Guatemala Radio Project Goes on the Air

Cultural Survival’s Guatemala Community Radio Project (see the summer 2005 issue for a full description) was officially launched in January when representatives of six community radio station associations and their larger umbrella organization, Consejo Guatemalteco de Comunicación Comunitaria (CGCC), signed an agreement with Cultural Survival. The agreement establishes a five-year partnership between the organizations and lays out four major goals: legalize the stations, improve their content, upgrade broadcast equipment, and increase training for station personnel. The agreement assumes that at the end of its five-year term the 250 stations that are members of the associations will be self-sufficient.

Although these community radio stations are tiny and homegrown, they reach some seven million listeners—in a nation where the majority of the population is indigenous. They are an essential tool for maintaining indigenous rights and culture. That principle was recognized in the peace accords that ended 10 years of civil war in Guatemala. Among other things, the accords promised the establishment of community communication media. To date, the country’s telecommunication law has no such provision, and without that the government cannot officially assign bandwidth to the radio stations. Working toward new telecommunications legislation is one of the four goals for the partnership.

The second goal—improving the content—is perhaps the most significant element of the partnership. Most of the community radio stations in Guatemala have been put together by local people who have widely varying degrees of broadcast expertise. Thus, while the content each station creates may be helpful to its listeners, it is not as effective as it could be. Also, the stations now have no way to share their content with each other, nor do they have access to the enormous amount
of international material available through the Internet.

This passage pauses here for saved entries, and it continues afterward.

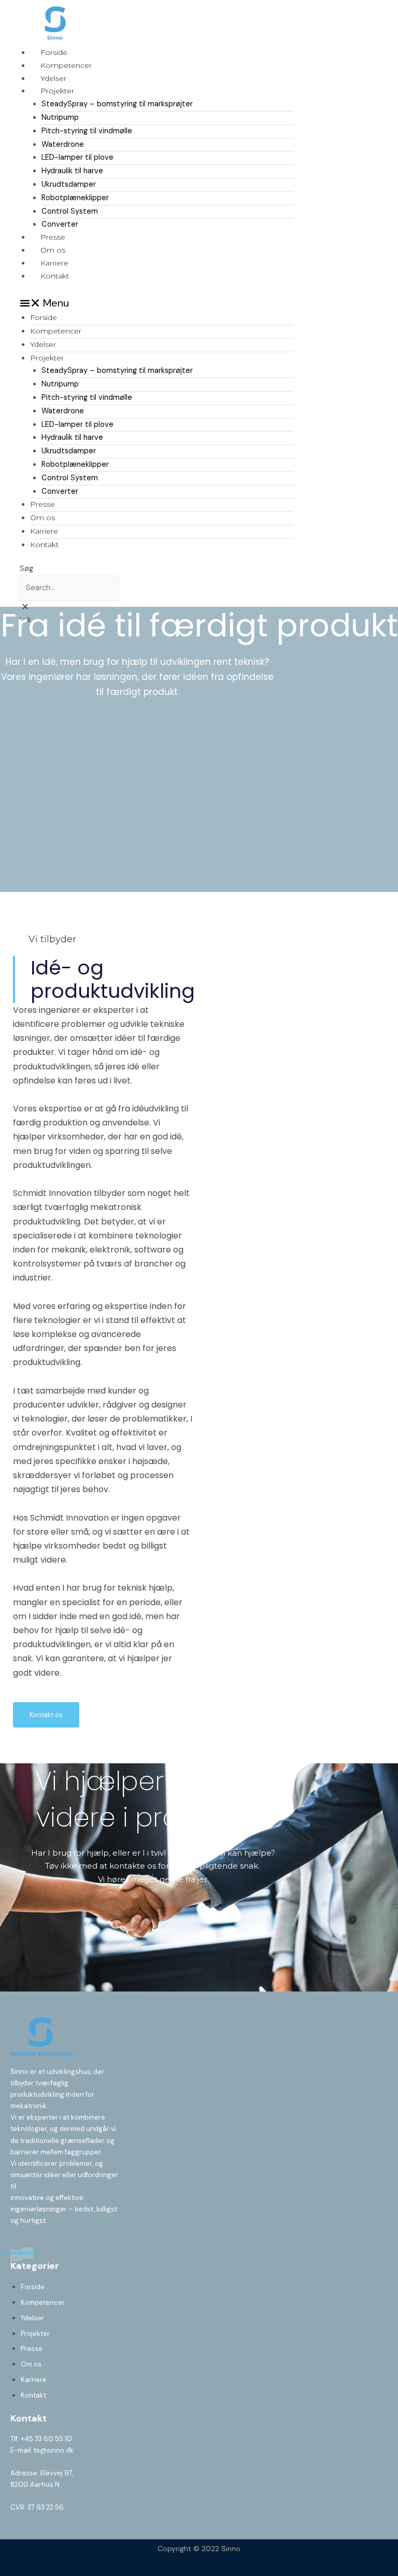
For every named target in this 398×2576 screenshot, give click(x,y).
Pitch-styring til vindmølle (86, 131)
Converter (59, 224)
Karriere (54, 263)
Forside (53, 52)
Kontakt (54, 276)
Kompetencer (66, 65)
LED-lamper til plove (77, 157)
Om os (52, 250)
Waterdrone (62, 144)
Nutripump (60, 117)
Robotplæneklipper (75, 198)
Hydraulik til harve (72, 171)
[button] (156, 303)
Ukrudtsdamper (68, 184)
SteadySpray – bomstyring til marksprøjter (117, 104)
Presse (52, 237)
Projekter (57, 90)
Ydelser (53, 78)
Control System (69, 211)
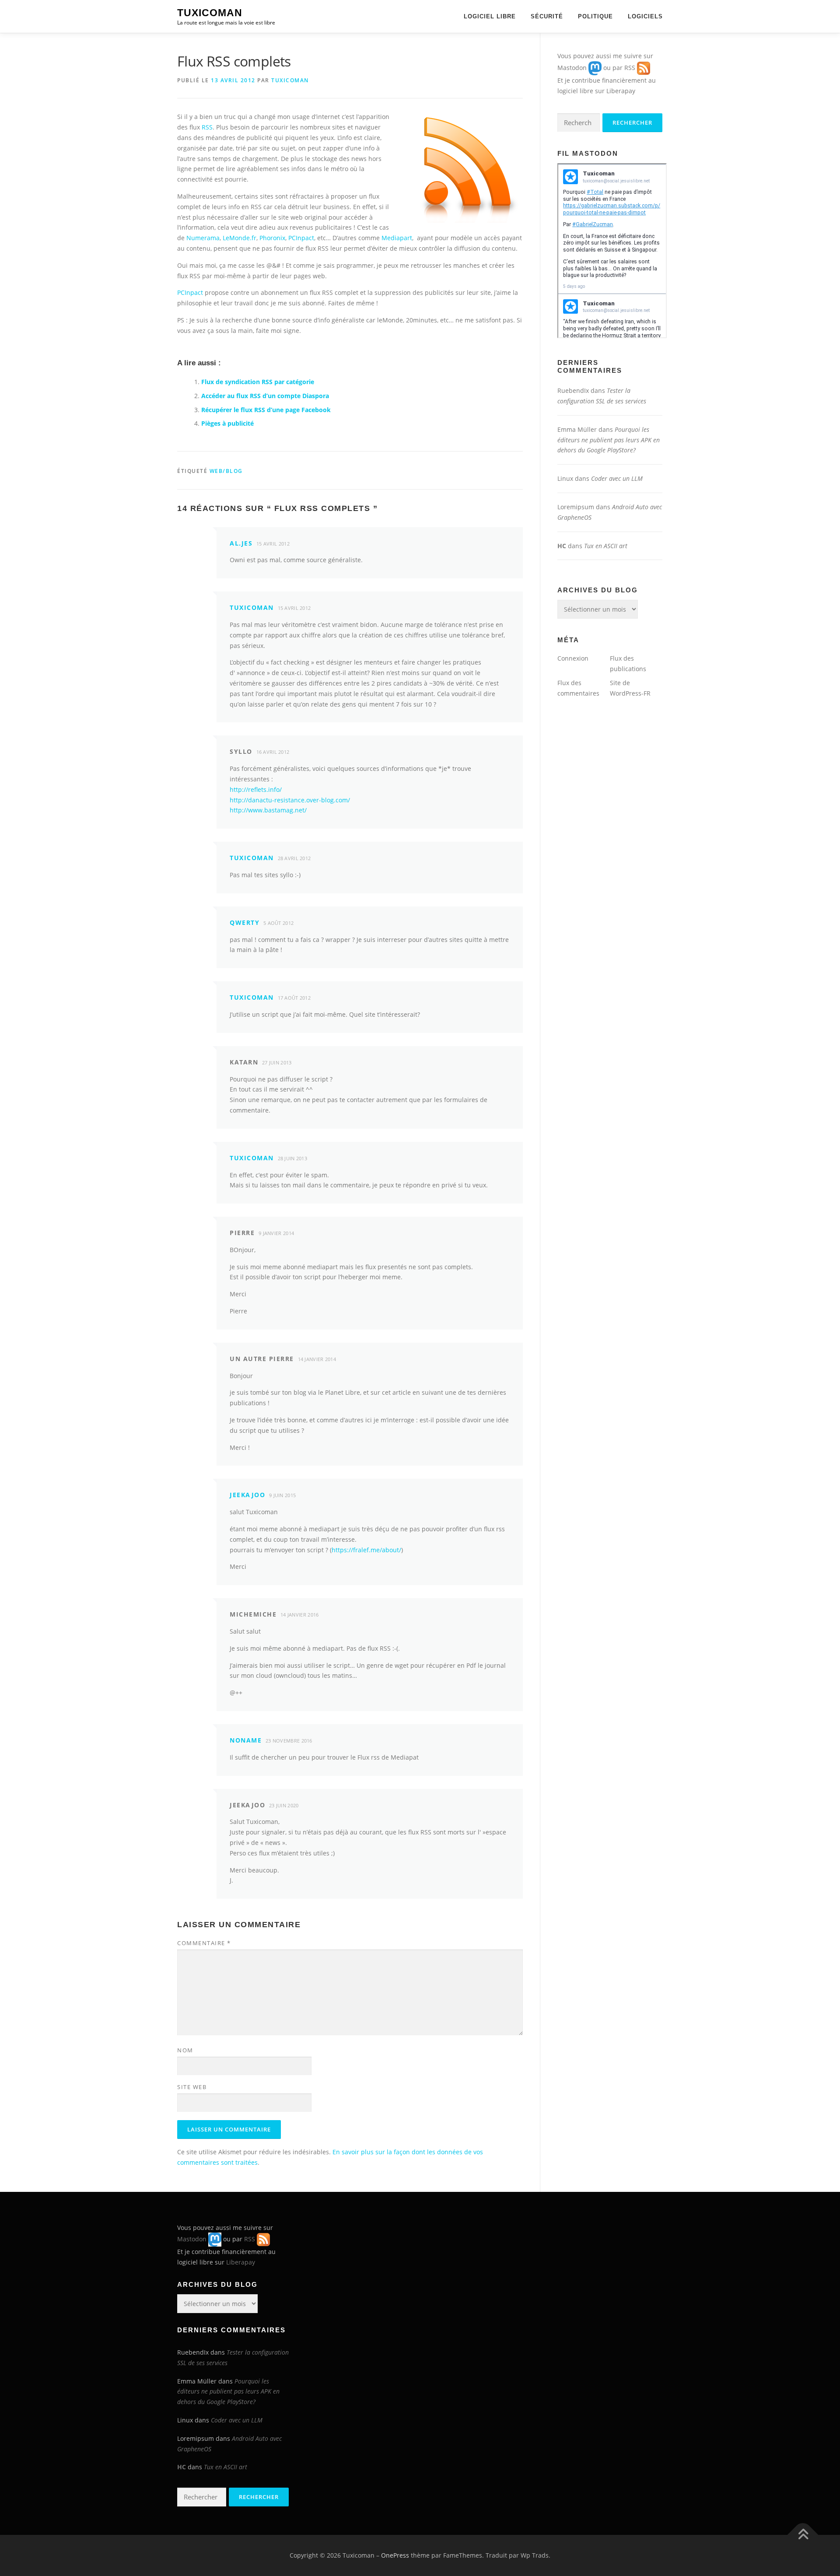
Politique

To improve all these elements, the Guatemala Community Radio Project is hiring a full-time content coordinator and two producers, all with backgrounds in radio broadcasting. Beginning in March, this team will sort through local, national, and international sources and work with association representatives to select the best content, download prerecorded material, and recording audio content from written sources. They will then burn the selected content onto CDs and distribute it to the radio stations. Once a month they will meet with member station representatives for feedback and evaluation. Multilingual volunteers at the stations will translate the material into local languages.

The last two goals—upgrading equipment and training station personnel—are intended to support the content goal by helping stations to produce better local content and reach their audiences more effectively.

“All this is a means to an end,” says Mark Camp, Cultural Survival’s director of operations and the point person for the Guatemala Community Radio Project. “Remember that Guatemala is one of only two Western Hemisphere countries in which indigenous people are a majority of the population. It also has a 500-year history of violence, with its civil war ending only 10 years ago. Now there is fledgling peace and democracy taking hold. What’s most important for democracy? An informed populace that can participate in the body politic. People need news and to hear what’s happening so they can participate. Because Guatemala has 25 languages, information needs to be local and in local languages. Not everybody can read, but everybody can listen to a radio.”